My only gripe is that web-based management of the VPS is almost non-existent.
Basically power on/off and reboot are all you get. I'd like to see bandwidth,
disk I/O, CPU utilization, and so on. They have a text-based management
interface with a few more options, including VNC console over SSH. I suppose
the end result is that you basically get a low-end colo server experience at a
VPS price. (Which is fine if you're like me and that's what you want.)

I also want to tip my hat to Liquid Web's cloud offering, Storm. (I'm biased
because I helped build it.) Their prices are certainly not on the low end but
the support team beats the snot out of any other hosting provider, period.

------
StavrosK
I wish I could move to Linode from Slicehost, I have a slice with my
personal/hobby sites on it but it's too expensive (I could have a Linode twice
the size for that price). All my new servers are Linode, of course (including
historious, which is breezing along).

Their London datacenter is the fastest I've seen, even faster than some
dedicated servers I've used.

------
AlexMax
I've got fond memories of Linode, as it was the first VPS I tried out. Having
an always-on Linux box turned out to be a lot handier than I had anticipated,
and these days I can't imagine being without a shell _somewhere_.

That said, I ran into a curious problem when attempting to run servers for a
doom source port, where performance would be quite choppy at times. I never
really figured out what was going on either, as their support just told me
that the box my VPS was on was fine and they couldn't see anything wrong with
it. I finally moved to a cheap Atom dedicated server which seemed to fix
things, and now I'm evaluating a VPS hosted by interserver.net (prognosis is
troubling, it uses OpenVZ and I seem to keep getting dgramrcvbuf failures
under heavy server usage), but I'll always suggest Linode to people looking
for a good VPS host.

------
code_duck
I moved from Slicehost to Linode, mainly for performance reasons. The pricing
difference encouraged me to wait no longer.
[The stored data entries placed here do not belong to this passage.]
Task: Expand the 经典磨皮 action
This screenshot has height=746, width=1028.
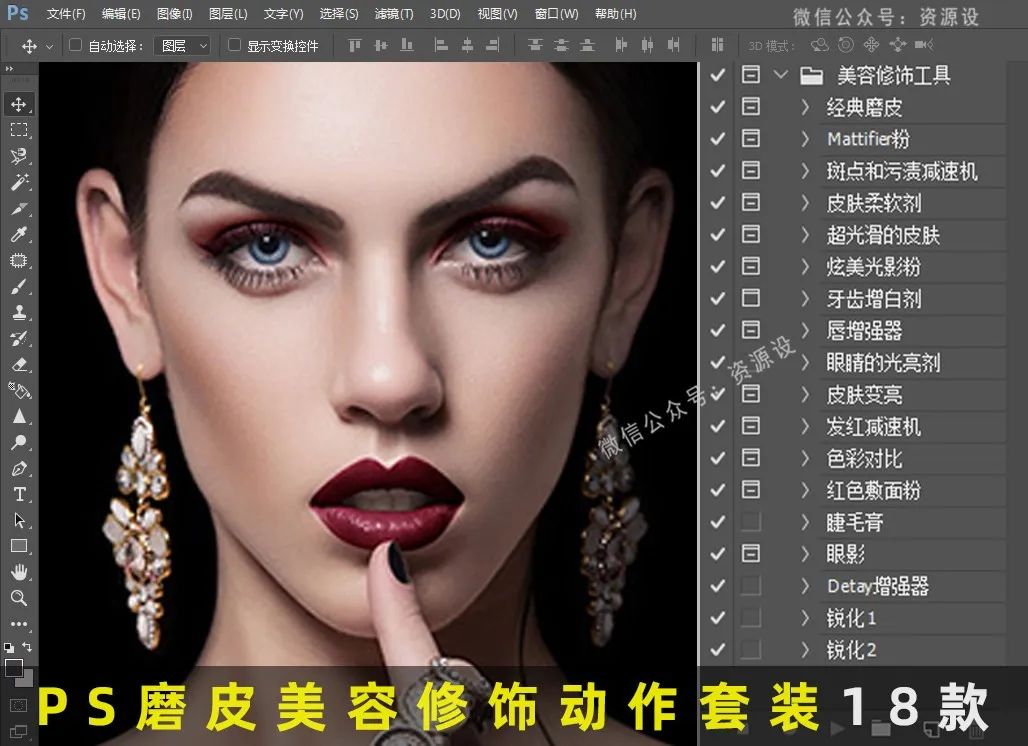Action: tap(805, 107)
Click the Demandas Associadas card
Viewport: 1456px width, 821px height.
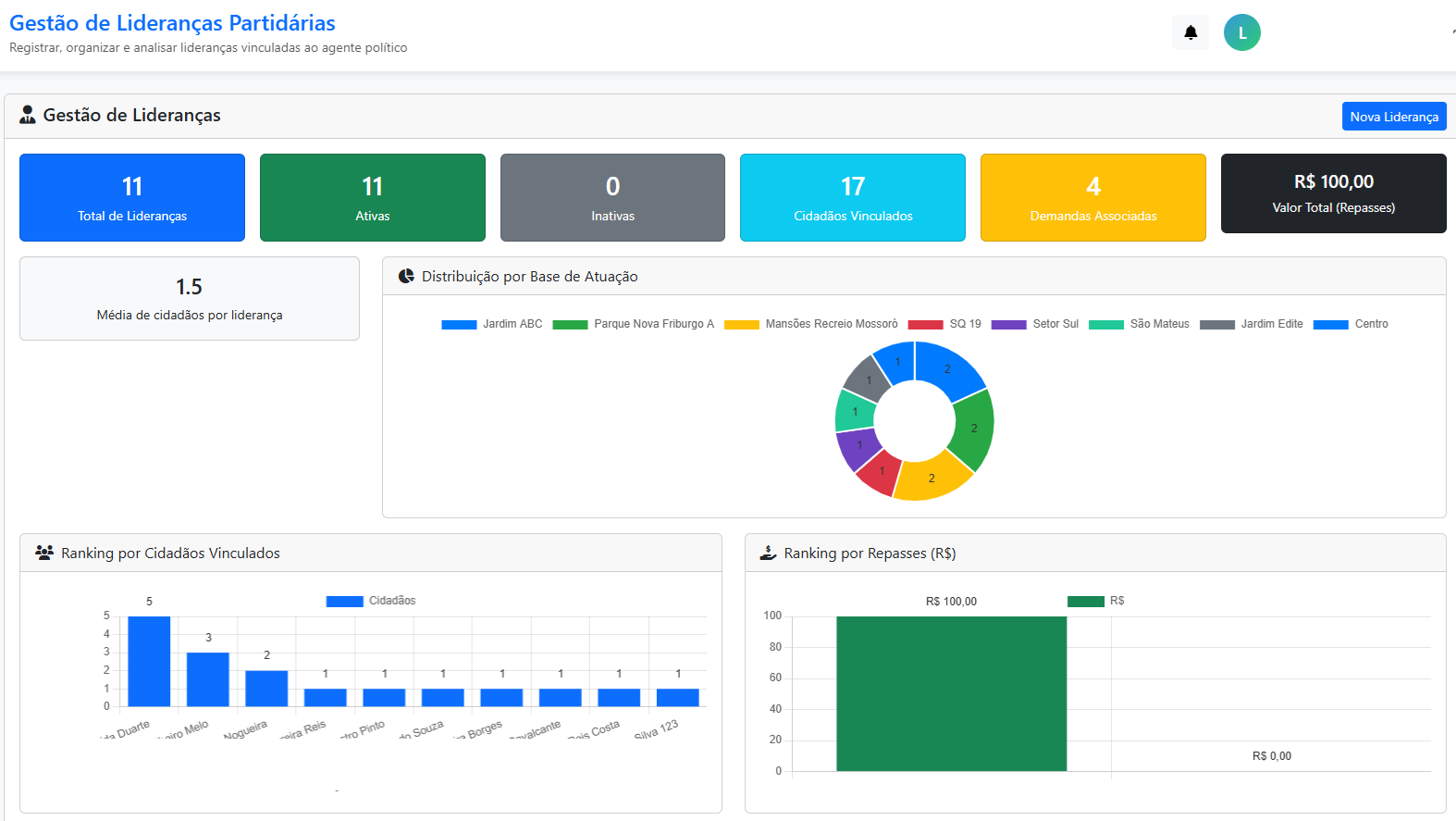1092,198
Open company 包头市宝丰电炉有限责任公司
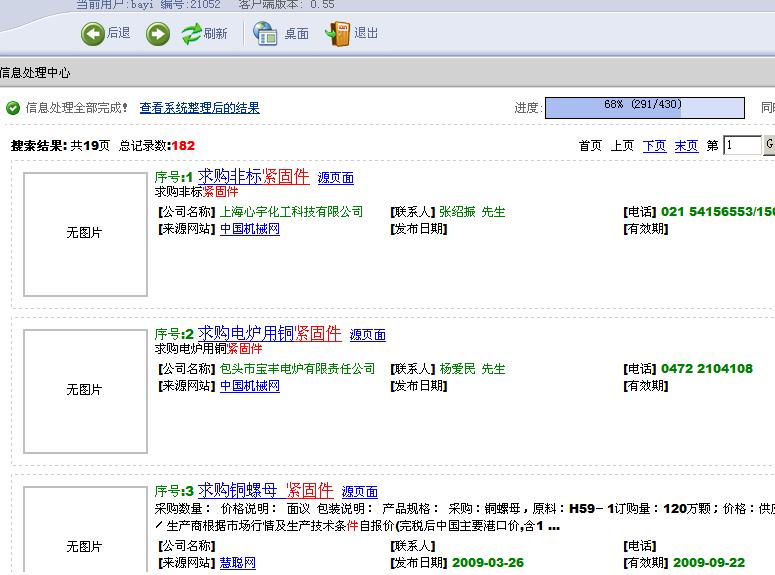Viewport: 775px width, 575px height. point(297,369)
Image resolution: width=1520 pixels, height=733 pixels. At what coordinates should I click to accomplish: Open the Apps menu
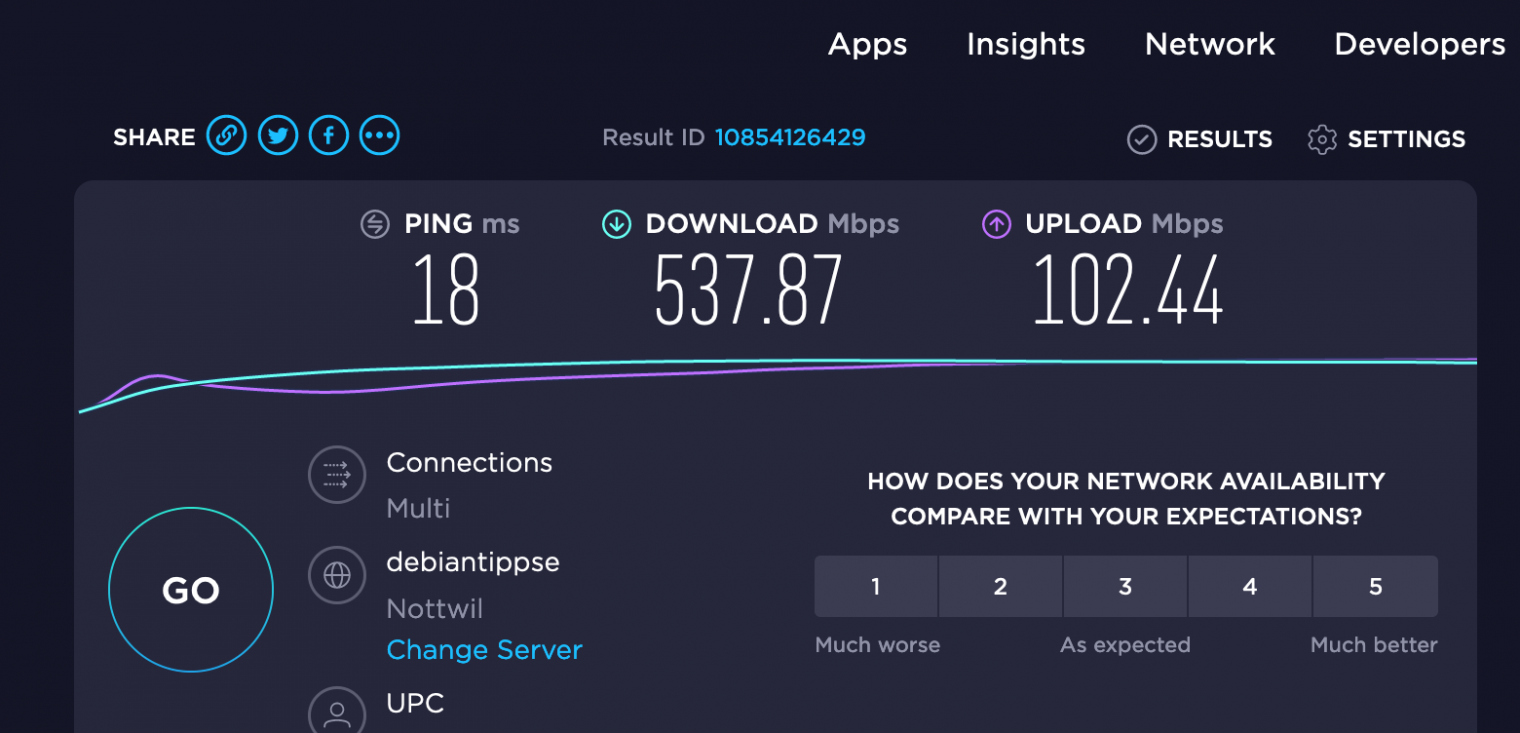coord(867,44)
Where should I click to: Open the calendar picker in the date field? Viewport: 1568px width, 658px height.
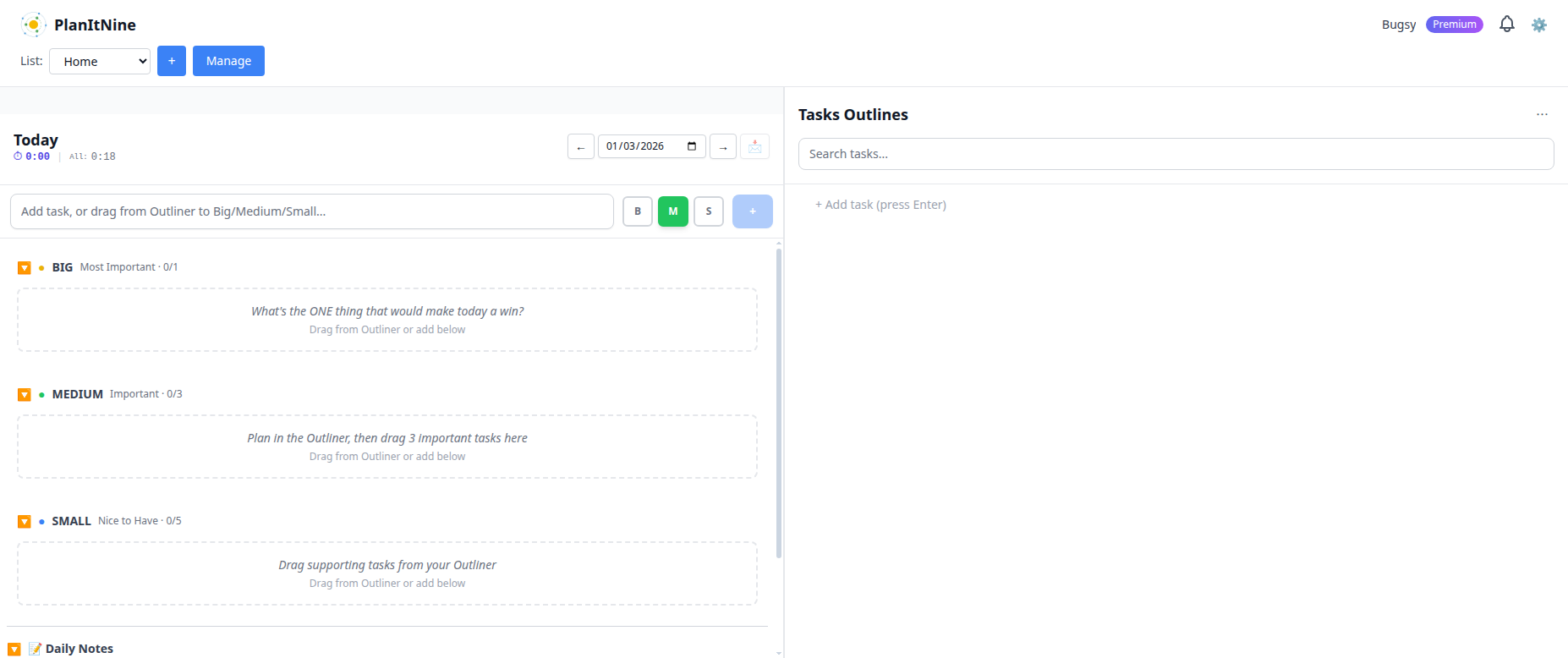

One of my sites was having serious performance issues on Slicehost, which
seemed to be due to low disk i/o. I was cleaning the database, optimizing,
etc. and stressing out about it, wondering what to change. After moving to
Linode I haven't had the slightest hint of a performance issue.

------
ionfish
I'm in the middle of making the same move. My motivations were price (a 512
slice costs half as much on Linode) and locality (Linode have a London data
centre; Slicehost don't). So far I've been very impressed.

------
whakojacko
"Linode offers some kind of customization so you can make machines with more
RAM, or more bandwidth if you need to." Any details on how this works?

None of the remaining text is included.